The sun shone, driving through Trumpington, up past Fitzbilly’s and Pembroke. The sun had shone on it too during his three years reading English after the troopship crawl from Burma in forty-eight. Cambridge hadn’t altered. The students weren’t quite the sort he would have mixed with then, and might make good salesmen at Harrods, he thought, observing a scarved knot of them on the street. After leaving the Labour Club he had prayed many days in King’s chapel, entranced by the stained-glass windows, meditating on their pictures of Christ and the Virgin. Even in the bursting cold of midwinter he would behold them for hours, scribbling fervent impressions in his leatherbound notebook, nose red but scarf well drawn. After Burma he considered this extreme change good for his soul, and remembered Cambridge as part of a rich and varied life. While others were roistering and masturbating, he had revelled in the mellow, satisfying depths of tradition and scholarship.

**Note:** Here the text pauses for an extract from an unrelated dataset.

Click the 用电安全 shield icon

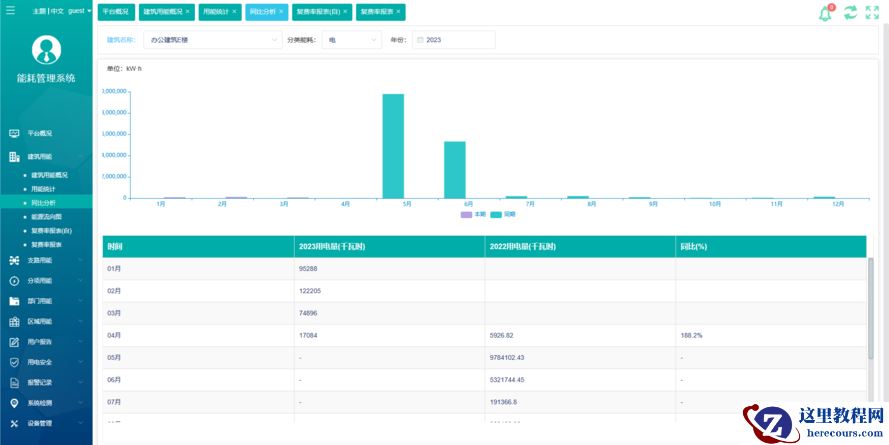(14, 362)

Foregoing coffee, he got out with his memories as fast as he could, on the road to Ely. Twice in this short burst of the rainy day he’d stumbled on places that brought back disturbing echoes, made off from each with relief and guilt at having strayed into them against his will. Life, he had known for a long time, was something of a battle between his objective and subjective worlds, and neither treatment nor willpower could keep it level. If he looked out of the window one fine day and saw cleansing sunlight on opposite roof-slates, a voice within told him that all would be black rain before he got into his car for work. But if by then the sky was still clear and warm, he wouldn’t revel in it and bless his luck, but would see it as a sign of impaired reason, as another point scored by the interior subjective bully of himself. It won continually, by the bell and on points, but for once he felt the victor, saw his daylight swoop on Pat and her boy friend as a rational blow in a scheme to coax her back to the comfortable fold of his bijou gem and get some love and order once more into their lives.